Solve $2co{s}^{2}x+3sinx=0$.

Answer 1

We have given:

$2co{s}^{2}x+3sinx=0$

$$\begin{gathered} \Rightarrow 2(1-{\sin }^{2}x)+3\sin x=0[\because {\cos }^{2}x=1-{\sin }^{2}x] \\ \Rightarrow 2-2{\sin }^{2}x+3\sin x=0 \\ \Rightarrow 2{\sin }^{2}x-3\sin x-2=0 \\ \Rightarrow 2{\sin }^{2}x-4\sin x+\sin x-2=0 \\ \Rightarrow 2\sin x(\sin x-2)+1(\sin x-2)=0 \\ \Rightarrow (\sin x-2)(2\sin x+1)=0 \\ \text{Either}\sin x-2=0\text{or}2\sin x+1=0 \\ \Rightarrow \sin x=2\text{or}\sin x=\frac{-1}{2} \end{gathered}$$

Since, $\sin x=2$ is not possible as the range of $\sin x$ is $[-1,1]$.

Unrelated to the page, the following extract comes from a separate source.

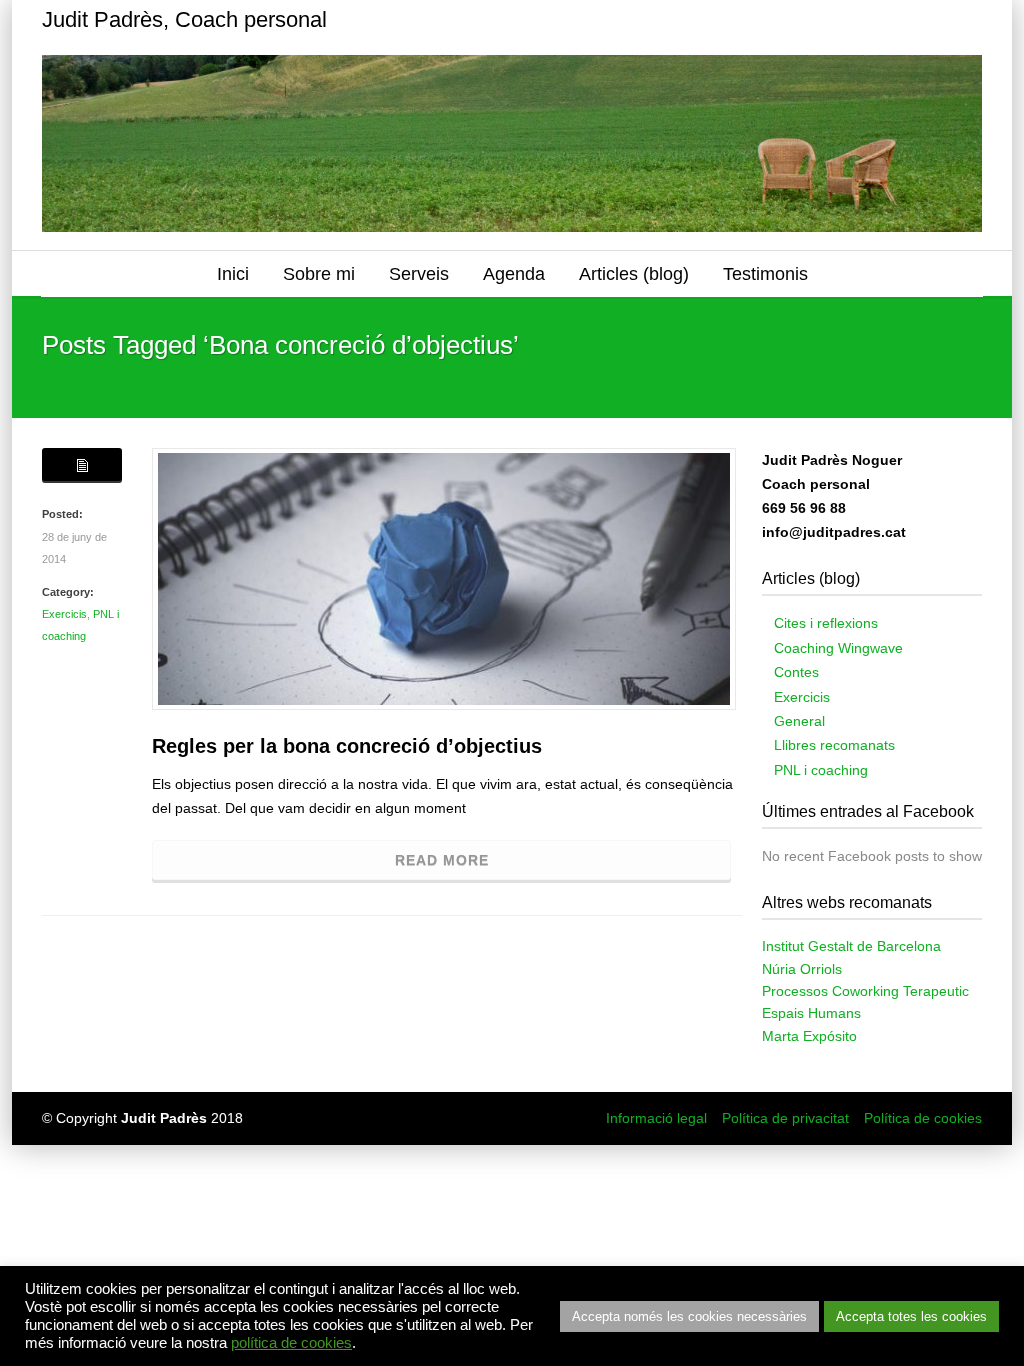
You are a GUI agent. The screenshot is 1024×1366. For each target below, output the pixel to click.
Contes (796, 672)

So, for $\sin x=\frac{-1}{2}$, we know that $\sin$ is negative in third and fourth quadrant so.

So, $$\begin{gathered} x=\mathrm{\pi }+\frac{\mathrm{\pi }}{6}\mathrm{or}\mathrm{x}=2\mathrm{\pi }-\frac{\mathrm{\pi }}{6}[\because \sin \frac{\mathrm{\pi }}{6}=\frac{1}{2}] \\ \Rightarrow \mathrm{x}=\frac{6\mathrm{\pi }+\mathrm{\pi }}{6}\mathrm{or}\mathrm{x}=\frac{12\mathrm{\pi }-\mathrm{\pi }}{6} \\ \Rightarrow \mathrm{x}=\frac{7\mathrm{\pi }}{6}\mathrm{or}\mathrm{x}=\frac{11\mathrm{\pi }}{6} \end{gathered}$$

Hence, $\mathbf{x}\mathbf{}\mathbf{=}\frac{\mathbf{7}\mathbf{\pi }}{\mathbf{6}}\mathbf{}\mathit{o}\mathit{r}\mathbf{}\mathbf{x}\mathbf{}\mathbf{}\mathbf{=}\mathbf{}\frac{\mathbf{11}\mathbf{\pi }}{\mathbf{6}}$ is the solution of given trigonometric function.